I have a few pet peeves. One of them is the assumption many people make that if you have a chronic medical condition, you must be suffering. This has come to the surface a number of times recently.
A few days ago, I received a call from a representative of the American Diabetes Association (ADA) asking if I would take part in their "Friends and Family" campaign. They want to send me a package of materials and they ask that I send out a minimum of 10 letters with the materials in them to friends and family members asking them to make contributions to the Association and its efforts. I agreed to do so.
Then the woman asked me if anyone in my family had diabetes. I told her that I had Type 2 diabetes, to which she responded, "Oh, I am so sorry!" I assured her that there was no reason for her to be sorry, that I had been living an active life since being diagnosed about 18 years ago and that, for the most part, I maintained fairly tight glucose control through a combination of medication, diet and exercise. It seemed strange to me that someone calling me on behalf of the ADA, of which I am a member, would respond to me as if I must be suffering from a debilitating affliction.
Another example: I often participate in surveys over the internet. Invariably, when I check "diabetes" on the list of medical conditions I might have been diagnosed to have, the next question is: "How long have you suffered from diabetes?" Why do the researchers who write these survey instruments assume that people with diabetes suffer? Are they assuming that we don't consult doctors and, therefore, we do nothing to control our glucose levels?
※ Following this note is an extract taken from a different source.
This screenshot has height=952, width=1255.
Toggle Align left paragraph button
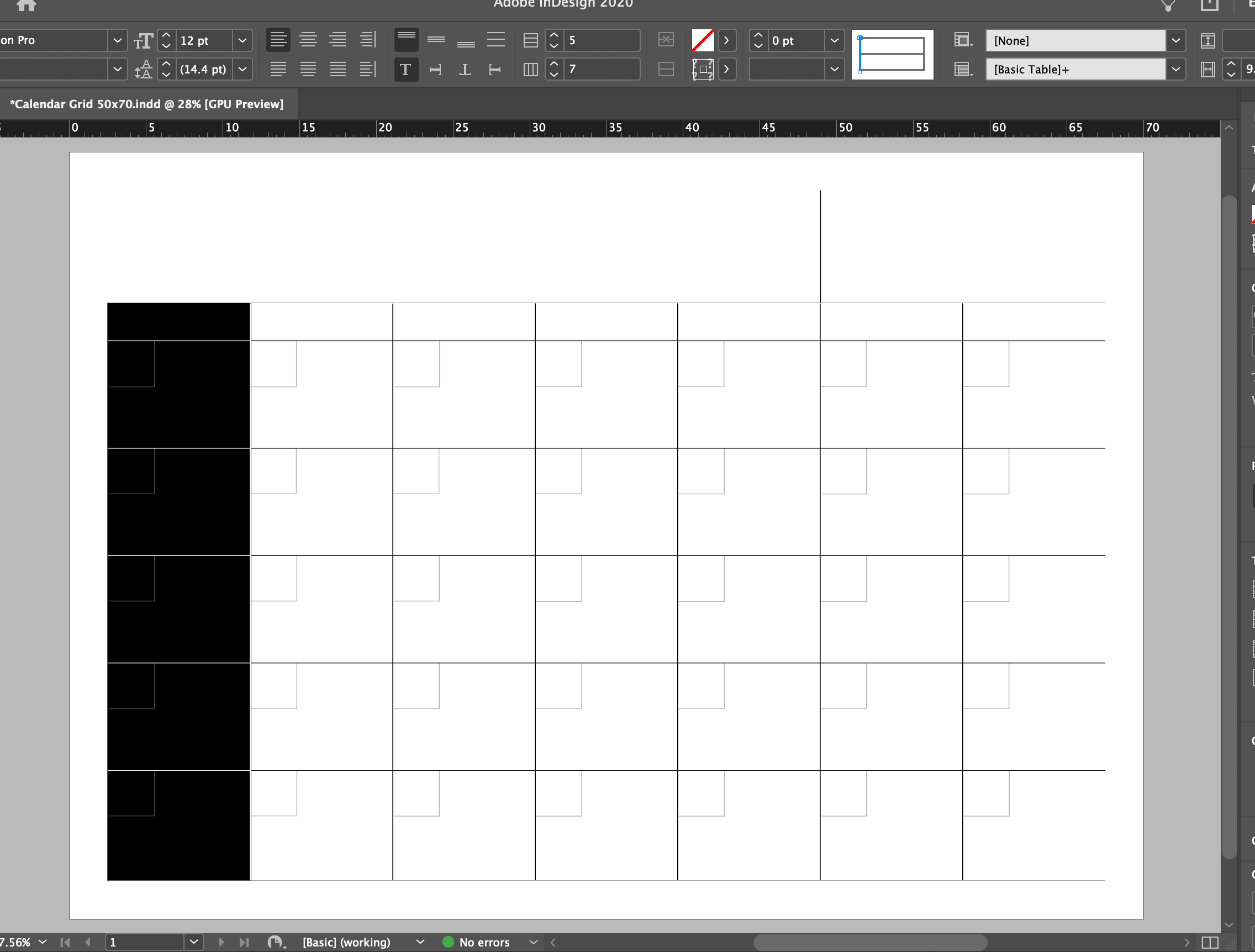click(x=278, y=40)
If that were the case, I guess I would suffer the consequences of being in denial and refusing to address the medical condition.
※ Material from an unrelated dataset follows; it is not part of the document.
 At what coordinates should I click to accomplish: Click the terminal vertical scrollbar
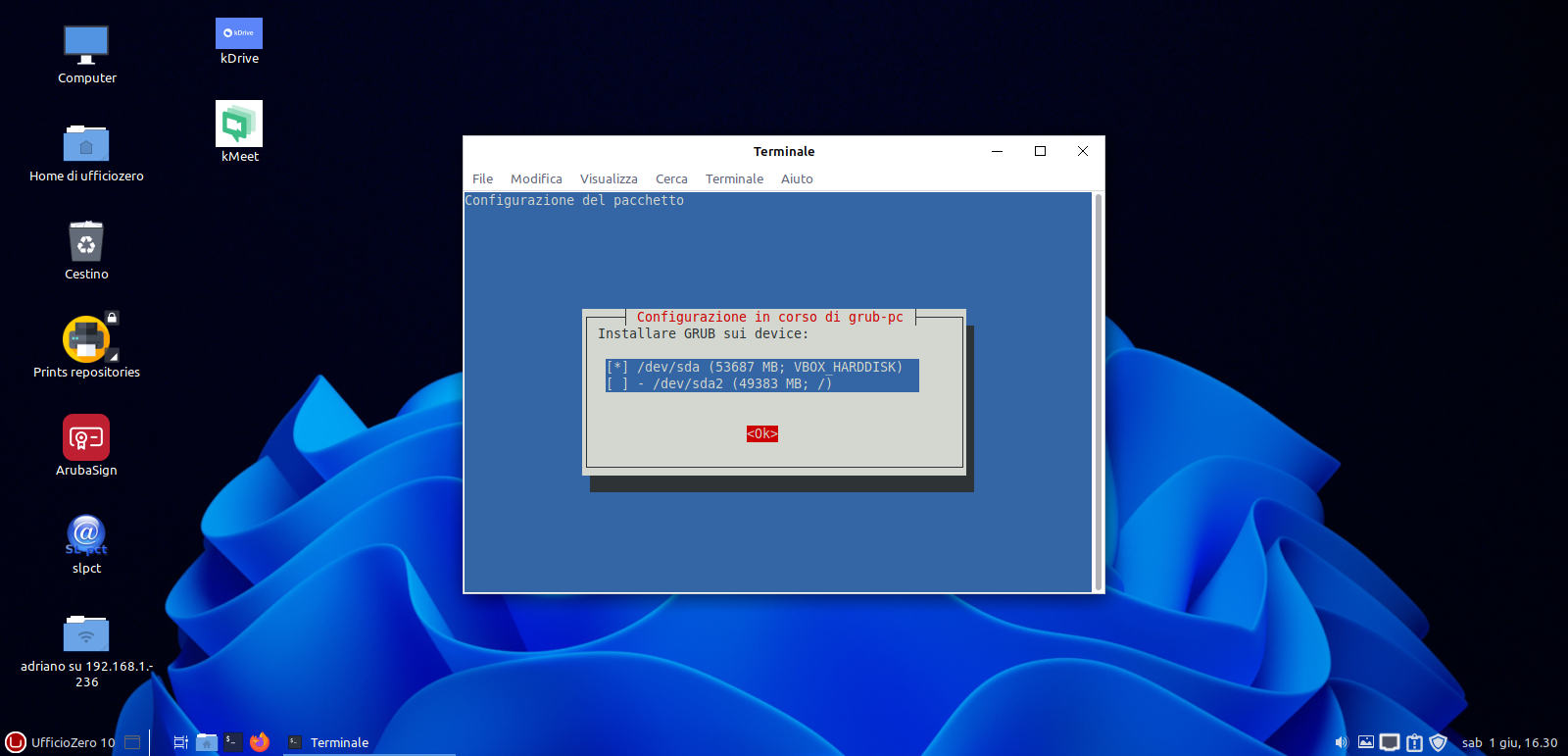click(1098, 392)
I wish I could say to the survey writers, "I don't suffer from diabetes, I live with it." Yes, I do without some foods that I would love to eat. Yes, I am always trying to lose a few more pounds. Yes, I regularly see an endocrinologist to determine whether my diet, exercise, medication regimen ought to be adjusted. But there really is absolutely nothing that I want to do in life that I cannot do because of diabetes. Really, I am not suffering!
Well, that's my rant for today. I have been thinking about this for some time. I don't understand how some people react. It seems to me that if you decide to continue to enjoy your life, you make the necessary adjustments and get on with it. And most of my friends who have chronic medical conditions are doing just that.